The listing below is to be reproduced in full, character for character.

[Start of Attachment]

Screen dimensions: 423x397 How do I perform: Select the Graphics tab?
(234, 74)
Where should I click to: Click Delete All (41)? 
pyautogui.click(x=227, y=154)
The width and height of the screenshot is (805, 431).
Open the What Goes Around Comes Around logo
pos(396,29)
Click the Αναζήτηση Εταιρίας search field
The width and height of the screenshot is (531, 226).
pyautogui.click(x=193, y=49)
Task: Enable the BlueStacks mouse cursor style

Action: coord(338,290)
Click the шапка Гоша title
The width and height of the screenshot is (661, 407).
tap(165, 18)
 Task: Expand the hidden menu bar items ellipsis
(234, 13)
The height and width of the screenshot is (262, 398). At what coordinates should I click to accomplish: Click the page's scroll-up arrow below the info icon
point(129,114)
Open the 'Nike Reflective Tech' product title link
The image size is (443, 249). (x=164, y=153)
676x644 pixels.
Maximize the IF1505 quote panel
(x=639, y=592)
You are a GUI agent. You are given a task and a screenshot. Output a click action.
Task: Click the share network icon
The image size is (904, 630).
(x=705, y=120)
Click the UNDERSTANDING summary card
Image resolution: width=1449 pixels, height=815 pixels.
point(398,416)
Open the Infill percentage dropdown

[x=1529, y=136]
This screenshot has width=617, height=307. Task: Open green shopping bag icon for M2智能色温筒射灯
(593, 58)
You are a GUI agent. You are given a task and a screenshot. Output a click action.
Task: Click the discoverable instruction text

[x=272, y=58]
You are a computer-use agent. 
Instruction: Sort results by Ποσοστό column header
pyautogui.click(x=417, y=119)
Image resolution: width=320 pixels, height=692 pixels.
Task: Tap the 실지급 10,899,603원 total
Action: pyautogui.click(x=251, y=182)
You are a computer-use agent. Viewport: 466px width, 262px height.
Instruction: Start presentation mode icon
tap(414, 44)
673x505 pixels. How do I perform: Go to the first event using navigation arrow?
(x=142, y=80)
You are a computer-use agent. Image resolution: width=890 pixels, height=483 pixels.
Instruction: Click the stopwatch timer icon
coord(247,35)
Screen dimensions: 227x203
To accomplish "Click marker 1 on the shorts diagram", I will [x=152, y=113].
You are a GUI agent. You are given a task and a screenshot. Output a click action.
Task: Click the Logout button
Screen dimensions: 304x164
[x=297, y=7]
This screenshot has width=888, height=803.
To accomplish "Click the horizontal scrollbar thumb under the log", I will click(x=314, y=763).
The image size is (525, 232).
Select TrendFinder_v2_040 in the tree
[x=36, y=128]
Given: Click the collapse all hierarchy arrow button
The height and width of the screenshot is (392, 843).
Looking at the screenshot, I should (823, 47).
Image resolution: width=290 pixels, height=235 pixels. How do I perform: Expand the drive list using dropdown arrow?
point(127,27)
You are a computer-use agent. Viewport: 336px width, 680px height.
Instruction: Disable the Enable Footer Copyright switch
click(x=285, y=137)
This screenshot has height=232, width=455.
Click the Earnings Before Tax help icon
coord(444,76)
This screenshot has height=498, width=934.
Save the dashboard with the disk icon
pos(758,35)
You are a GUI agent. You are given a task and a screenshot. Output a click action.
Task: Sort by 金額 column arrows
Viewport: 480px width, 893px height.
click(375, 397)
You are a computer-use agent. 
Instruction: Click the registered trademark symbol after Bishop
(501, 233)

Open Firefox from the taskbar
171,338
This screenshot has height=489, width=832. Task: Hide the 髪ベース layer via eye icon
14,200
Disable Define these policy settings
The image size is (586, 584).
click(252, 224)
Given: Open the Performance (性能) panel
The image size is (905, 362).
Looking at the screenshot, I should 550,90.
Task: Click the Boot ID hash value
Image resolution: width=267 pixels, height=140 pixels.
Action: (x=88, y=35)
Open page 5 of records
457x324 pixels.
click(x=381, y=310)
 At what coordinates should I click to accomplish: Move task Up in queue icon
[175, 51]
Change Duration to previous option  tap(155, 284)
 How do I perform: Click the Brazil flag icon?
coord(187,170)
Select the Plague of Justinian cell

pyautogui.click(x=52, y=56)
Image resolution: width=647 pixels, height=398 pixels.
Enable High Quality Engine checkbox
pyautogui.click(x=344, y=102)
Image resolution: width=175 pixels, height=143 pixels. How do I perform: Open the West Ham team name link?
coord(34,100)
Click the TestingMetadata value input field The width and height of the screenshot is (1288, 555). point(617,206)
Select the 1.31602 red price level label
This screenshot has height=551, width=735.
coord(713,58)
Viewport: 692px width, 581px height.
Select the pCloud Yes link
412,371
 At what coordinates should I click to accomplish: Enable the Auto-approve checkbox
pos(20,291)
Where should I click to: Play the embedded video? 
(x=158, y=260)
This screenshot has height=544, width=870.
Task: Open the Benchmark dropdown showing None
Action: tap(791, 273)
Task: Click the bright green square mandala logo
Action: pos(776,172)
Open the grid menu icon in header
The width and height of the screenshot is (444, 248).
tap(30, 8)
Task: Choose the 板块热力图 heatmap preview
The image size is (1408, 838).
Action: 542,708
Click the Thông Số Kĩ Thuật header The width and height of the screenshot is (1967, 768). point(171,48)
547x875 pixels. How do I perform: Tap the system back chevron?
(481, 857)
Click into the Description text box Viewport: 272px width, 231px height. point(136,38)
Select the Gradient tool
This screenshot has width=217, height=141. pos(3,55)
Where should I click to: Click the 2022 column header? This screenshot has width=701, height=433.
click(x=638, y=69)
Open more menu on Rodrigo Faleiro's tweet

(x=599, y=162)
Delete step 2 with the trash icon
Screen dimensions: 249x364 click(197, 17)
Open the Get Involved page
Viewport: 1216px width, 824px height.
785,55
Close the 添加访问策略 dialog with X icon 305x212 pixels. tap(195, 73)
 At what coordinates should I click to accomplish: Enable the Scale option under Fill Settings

[End of Attachment]

SOLUTION FOR THIS EXERCISE:
Screen dimensions: 423x397 How do I perform: Select the Graphics tab?
(234, 74)
Where should I click to: Click Delete All (41)? 
pyautogui.click(x=227, y=154)
The width and height of the screenshot is (805, 431).
Open the What Goes Around Comes Around logo
pos(396,29)
Click the Αναζήτηση Εταιρίας search field
The width and height of the screenshot is (531, 226).
pyautogui.click(x=193, y=49)
Task: Enable the BlueStacks mouse cursor style

Action: coord(338,290)
Click the шапка Гоша title
The width and height of the screenshot is (661, 407).
tap(165, 18)
 Task: Expand the hidden menu bar items ellipsis
(234, 13)
The height and width of the screenshot is (262, 398). At what coordinates should I click to accomplish: Click the page's scroll-up arrow below the info icon
point(129,114)
Open the 'Nike Reflective Tech' product title link
The image size is (443, 249). (x=164, y=153)
676x644 pixels.
Maximize the IF1505 quote panel
(x=639, y=592)
You are a GUI agent. You are given a task and a screenshot. Output a click action.
Task: Click the share network icon
The image size is (904, 630).
(x=705, y=120)
Click the UNDERSTANDING summary card
Image resolution: width=1449 pixels, height=815 pixels.
point(398,416)
Open the Infill percentage dropdown

[x=1529, y=136]
This screenshot has width=617, height=307. Task: Open green shopping bag icon for M2智能色温筒射灯
(593, 58)
You are a GUI agent. You are given a task and a screenshot. Output a click action.
Task: Click the discoverable instruction text

[x=272, y=58]
You are a computer-use agent. 
Instruction: Sort results by Ποσοστό column header
pyautogui.click(x=417, y=119)
Image resolution: width=320 pixels, height=692 pixels.
Task: Tap the 실지급 10,899,603원 total
Action: pyautogui.click(x=251, y=182)
You are a computer-use agent. Viewport: 466px width, 262px height.
Instruction: Start presentation mode icon
tap(414, 44)
673x505 pixels. How do I perform: Go to the first event using navigation arrow?
(x=142, y=80)
You are a computer-use agent. Image resolution: width=890 pixels, height=483 pixels.
Instruction: Click the stopwatch timer icon
coord(247,35)
Screen dimensions: 227x203
To accomplish "Click marker 1 on the shorts diagram", I will [x=152, y=113].
You are a GUI agent. You are given a task and a screenshot. Output a click action.
Task: Click the Logout button
Screen dimensions: 304x164
[x=297, y=7]
This screenshot has width=888, height=803.
To accomplish "Click the horizontal scrollbar thumb under the log", I will click(x=314, y=763).
The image size is (525, 232).
Select TrendFinder_v2_040 in the tree
[x=36, y=128]
Given: Click the collapse all hierarchy arrow button
The height and width of the screenshot is (392, 843).
Looking at the screenshot, I should (823, 47).
Image resolution: width=290 pixels, height=235 pixels. How do I perform: Expand the drive list using dropdown arrow?
point(127,27)
You are a computer-use agent. Viewport: 336px width, 680px height.
Instruction: Disable the Enable Footer Copyright switch
click(x=285, y=137)
This screenshot has height=232, width=455.
Click the Earnings Before Tax help icon
coord(444,76)
This screenshot has height=498, width=934.
Save the dashboard with the disk icon
pos(758,35)
You are a GUI agent. You are given a task and a screenshot. Output a click action.
Task: Sort by 金額 column arrows
Viewport: 480px width, 893px height.
click(375, 397)
You are a computer-use agent. 
Instruction: Click the registered trademark symbol after Bishop
(501, 233)

Open Firefox from the taskbar
171,338
This screenshot has height=489, width=832. Task: Hide the 髪ベース layer via eye icon
14,200
Disable Define these policy settings
The image size is (586, 584).
click(252, 224)
Given: Open the Performance (性能) panel
The image size is (905, 362).
Looking at the screenshot, I should 550,90.
Task: Click the Boot ID hash value
Image resolution: width=267 pixels, height=140 pixels.
Action: (x=88, y=35)
Open page 5 of records
457x324 pixels.
click(x=381, y=310)
 At what coordinates should I click to accomplish: Move task Up in queue icon
[175, 51]
Change Duration to previous option  tap(155, 284)
 How do I perform: Click the Brazil flag icon?
coord(187,170)
Select the Plague of Justinian cell

pyautogui.click(x=52, y=56)
Image resolution: width=647 pixels, height=398 pixels.
Enable High Quality Engine checkbox
pyautogui.click(x=344, y=102)
Image resolution: width=175 pixels, height=143 pixels. How do I perform: Open the West Ham team name link?
coord(34,100)
Click the TestingMetadata value input field The width and height of the screenshot is (1288, 555). point(617,206)
Select the 1.31602 red price level label
This screenshot has height=551, width=735.
coord(713,58)
Viewport: 692px width, 581px height.
Select the pCloud Yes link
412,371
 At what coordinates should I click to accomplish: Enable the Auto-approve checkbox
pos(20,291)
Where should I click to: Play the embedded video? 
(x=158, y=260)
This screenshot has height=544, width=870.
Task: Open the Benchmark dropdown showing None
Action: tap(791, 273)
Task: Click the bright green square mandala logo
Action: pos(776,172)
Open the grid menu icon in header
The width and height of the screenshot is (444, 248).
tap(30, 8)
Task: Choose the 板块热力图 heatmap preview
The image size is (1408, 838).
Action: 542,708
Click the Thông Số Kĩ Thuật header The width and height of the screenshot is (1967, 768). point(171,48)
547x875 pixels. How do I perform: Tap the system back chevron?
(481, 857)
Click into the Description text box Viewport: 272px width, 231px height. point(136,38)
Select the Gradient tool
This screenshot has width=217, height=141. pos(3,55)
Where should I click to: Click the 2022 column header? This screenshot has width=701, height=433.
click(x=638, y=69)
Open more menu on Rodrigo Faleiro's tweet

(x=599, y=162)
Delete step 2 with the trash icon
Screen dimensions: 249x364 click(197, 17)
Open the Get Involved page
Viewport: 1216px width, 824px height.
785,55
Close the 添加访问策略 dialog with X icon 305x212 pixels. tap(195, 73)
 At what coordinates should I click to accomplish: Enable the Scale option under Fill Settings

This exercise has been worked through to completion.